还是那么一句话,java作为一门开源的东西,要实现某种功能,只要下一个对应的jar工具包就可以搞定问题。
由于之前在深圳一家公司用到一个工具包pinyin.jar包,今天就随便写写关于那个包下的源代码。
如果你用反编译器一打看,会吓一跳,pinyin.jar这包,就只有五个简单的类,其中format包下有四类(三个类型别类,一个格式类),根包下只有一个PinyinHelper核心类和一个将uniocde转成拼音的一个映射表文件unicode_to_hanyu_pinyin.txt
废话就那么多了,下面开讲啦!!!!!!!
#########映射表文件unicode_to_hanyu_pinyin.txt##############
这个文件保存着,unicode与汉语拼音之间的映射关系,形式如下:
3007 (ling2)
4E00 (yi1)
4E01 (ding1,zheng1)
4E02 (kao3)
4E03 (qi1)
4E04 (shang4,shang3)
4E05 (xia4)
4E06 (none0)
4E07 (wan4,mo4)
4E08 (zhang4)
4E09 (san1)
4E0A (shang4,shang3)
4E0B (xia4)
4E0C (ji1)
4E0D (bu4,bu2,fou3)
4E0E (yu3,yu4,yu2)
4E0F (mian3)
4E10 (gai4)
4E11 (chou3)
4E12 (chou3)
4E13 (zhuan1)
4E14 (qie3,ju1)
4E15 (pi1)
4E16 (shi4)
4E17 (shi4)
4E18 (qiu1)
4E19 (bing3)
4E1A (ye4)
4E1B (cong2)
4E1C (dong1)
4E1D (si1)
4E1E (cheng2)
4E1F (diu1)
4E20 (qiu1)
4E21 (liang3)
4E22 (diu1)
4E23 (you3)
4E24 (liang3)
4E25 (yan2)
4E26 (bing4)
4E27 (sang1,sang4,sang5)
4E28 (shu4)
4E29 (jiu1)
4E2A (ge4,ge3)
接下来先讲format包下的四个类
#########1HanyuPinyinCaseType汉语拼音大小写类,包含两个自身的静态子节点对象,调用时,只接调用即可,如HanyuPinyinCaseType.UPPERCASE##############
public class HanyuPinyinCaseType
{
public static final HanyuPinyinCaseType UPPERCASE = new HanyuPinyinCaseType();
public static final HanyuPinyinCaseType LOWERCASE = new HanyuPinyinCaseType();
}
#########2HanyuPinyinToneType一个判断是否将汉语拼音中的数字[1-5]过滤掉的一个调和类#############
public class HanyuPinyinToneType
{
public static final HanyuPinyinToneType WITH_TONE_NUMBER = new HanyuPinyinToneType();
public static final HanyuPinyinToneType WITHOUT_TONE = new HanyuPinyinToneType();
}
#########3HanyuPinyinVCharType汉语拼音类,用于定义输出的拼音是否包含某种特殊字符编码的字符##############
public class HanyuPinyinVCharType
{
public static final HanyuPinyinVCharType WITH_U_AND_COLON = new HanyuPinyinVCharType();//默认方式
public static final HanyuPinyinVCharType WITH_V = new HanyuPinyinVCharType();//将"u:" 替换成 "v"

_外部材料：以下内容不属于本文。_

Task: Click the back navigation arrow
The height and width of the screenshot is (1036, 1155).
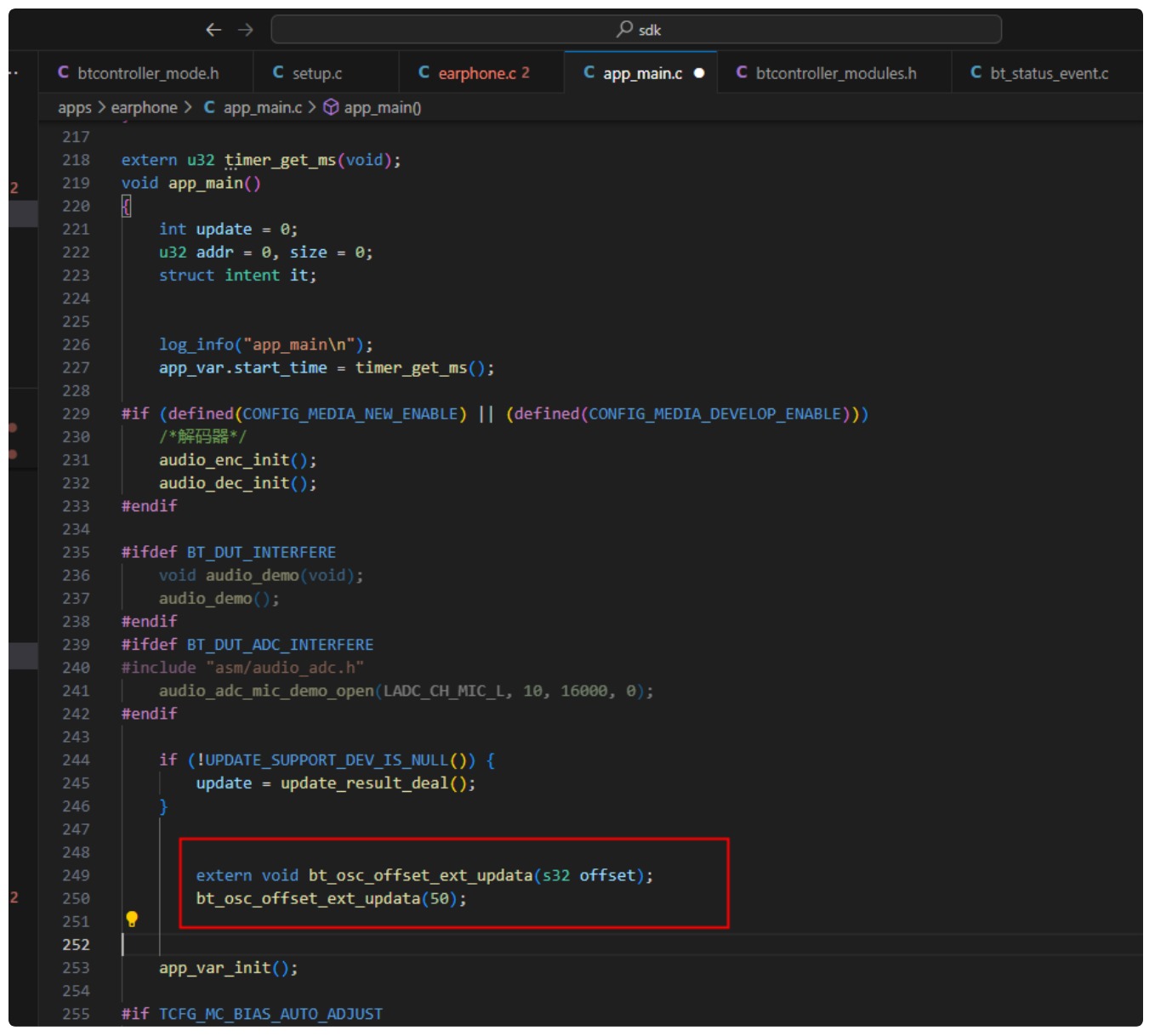Action: [213, 30]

public static final HanyuPinyinVCharType WITH_U_UNICODE = new HanyuPinyinVCharType();//将"u:" 替换成"ü"
}
#########4HanyuPinyinOutputFormat格式类##############
public final class HanyuPinyinOutputFormat
{
private HanyuPinyinVCharType vCharType;
private HanyuPinyinCaseType caseType;
private HanyuPinyinToneType toneType;
public HanyuPinyinOutputFormat()
{
restoreDefault();
}
public void restoreDefault()
{
this.vCharType = HanyuPinyinVCharType.WITH_U_AND_COLON;
this.caseType = HanyuPinyinCaseType.LOWERCASE;
this.toneType = HanyuPinyinToneType.WITH_TONE_NUMBER;
}
。。。get/set方法省略
}
以上四个类原理都是一样,只是第四个类,将前三个类一块封装在一起而已,在调用某一个类时,内存会 自动创建静态自身对象。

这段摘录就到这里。